Baker was that rare musician who served as the living emblem of an era, yet a new set of previously unreleased club recordings, “Live In Paris: The Radio France Recordings 1983-1984,” shows how he kept evolving as an artist into his 50s. Sadly, that turned out to be his final decade.
Bassist Ricardo Del Fra, who played with Baker frequently in the later years – including one set on this package – tells us in the album notes, “A lot of critics in the 1950s celebrated him. Then, when his life changed, he was portrayed as a kind of ange maudit,” a cursed angel. Elsewhere in the notes, pianist Richie Beirach says Baker reminded him of “a bird with a broken wing.”
Even his early death — the infamous defenestration in Amsterdam in 1989 (a moment commemorated recently in a recent episode of “Ted Lasso”) — was at once epic tragedy and black comedy.
Baker worked in a wide range of different ensembles over his later career, the vast majority of which he spent in Europe. One of his favorite set-ups was a simple trio, consisting of trumpet, piano, and bass, which is the format heard here. Baker plays at two Paris jazz venues, Esplanade de La Défense in 1983 and Le Petit Opportun in 1984; Michel Graillier plays piano on both sets, with bassist Dominique Lemerle on the first and Mr. Del Fra on the second.
Mr. Del Fra describes the ensemble as “this drumless chamber trio,” which, he adds, “influenced a lot of musicians around Europe.” The lack of percussion makes the ballads seem especially relaxed and even poignant. On “Easy Living,” he stretches out for 14 minutes; on trombonist J.J. Johnson’s “Lament,” it’s 15 minutes, playing lyrically and romantically, though never sentimentally.

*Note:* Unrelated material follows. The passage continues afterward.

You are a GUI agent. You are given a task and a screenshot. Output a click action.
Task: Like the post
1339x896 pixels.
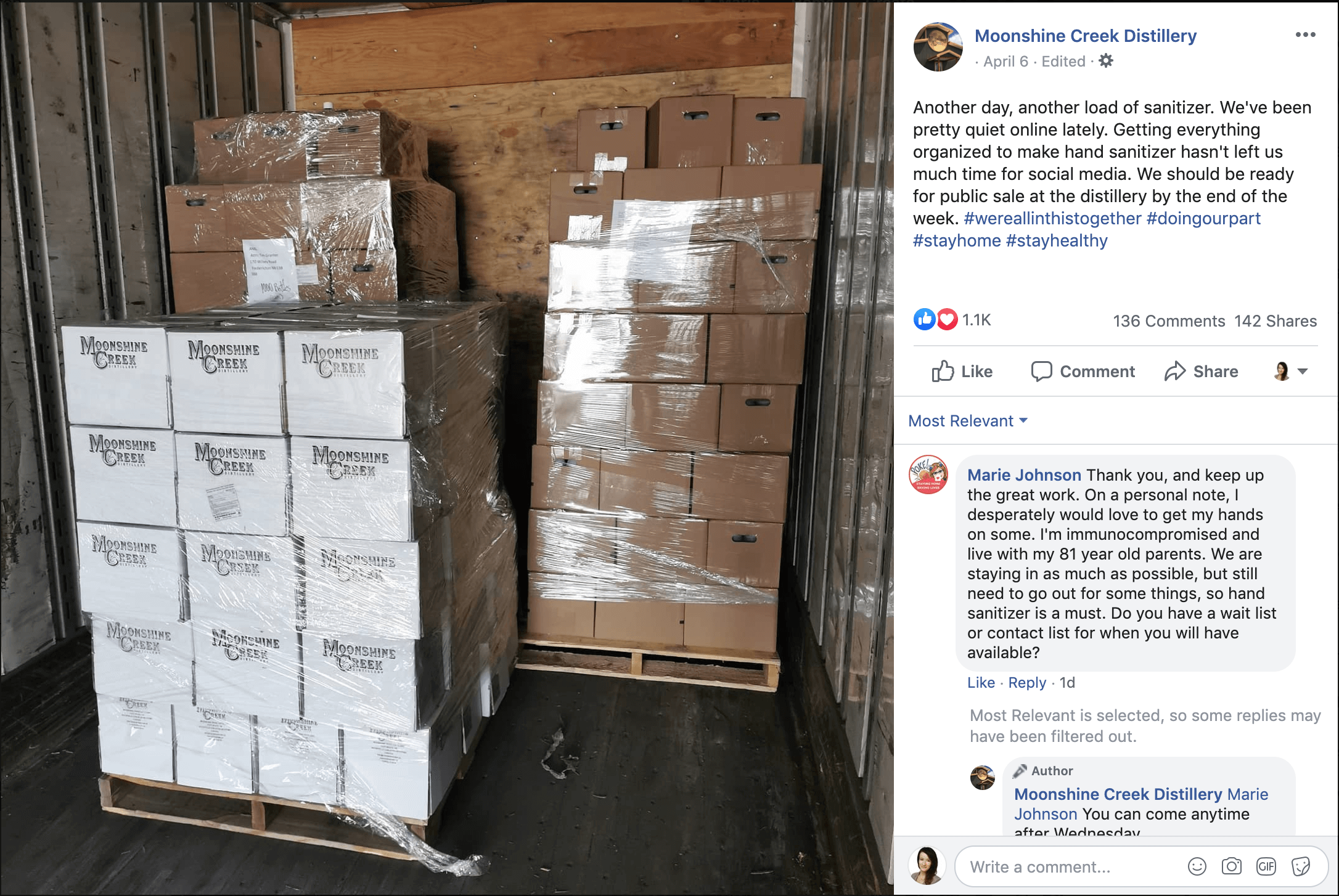tap(962, 371)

The living here is indeed easy.
The uptempo numbers feel relaxed but also swinging; no one misses the drums at all. The two-hour package (two CDs or three vinyl LPs) opens with a fast “There Will Never Be Another You” in which Baker in addition to singing Mack Gordon’s lyrics also scats for two choruses, and the trumpet solo that follows is highly percussive. There are also two funky/bluesy tunes from the hard bop era, Hank Mobley’s “Funk in Deep Freeze” and Horace Silver’s “Strollin’.” He plays with utter confidence, no matter what the tune or the tempo.

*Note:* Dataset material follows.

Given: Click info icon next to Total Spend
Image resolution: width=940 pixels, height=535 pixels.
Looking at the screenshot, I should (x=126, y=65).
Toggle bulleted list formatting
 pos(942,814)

The package is illuminated with contemporaneous photos of the leader and star, who was always God’s gift to photographers — even when his matinee idol looks were in decline. His face looks somewhat craggy and certainly older than his 50-something years, but such crags and minor imperfections are what gives both his face and his playing their unique character. Without being covered up by drums, we can hear Baker’s amazing trumpet tone in all of its subdued glory.
Baker was hardly under-recorded in his final years, indeed, there seems to be a new live set from somewhere in Europe or occasionally a studio session — most released posthumously — from almost every month of the 1980s. I’ve heard dozens of them, and the miraculous thing is that they’re all special. For all of the pratfalls and dark comedy of his 58 years on the planet, Baker can hardly be said to have led a charmed life, except when it came to making music.
Said Mr. Del Fra, “We played standards, but we also played more modern music. That was a subliminal message from Chet: When the music is good, you can play anything.”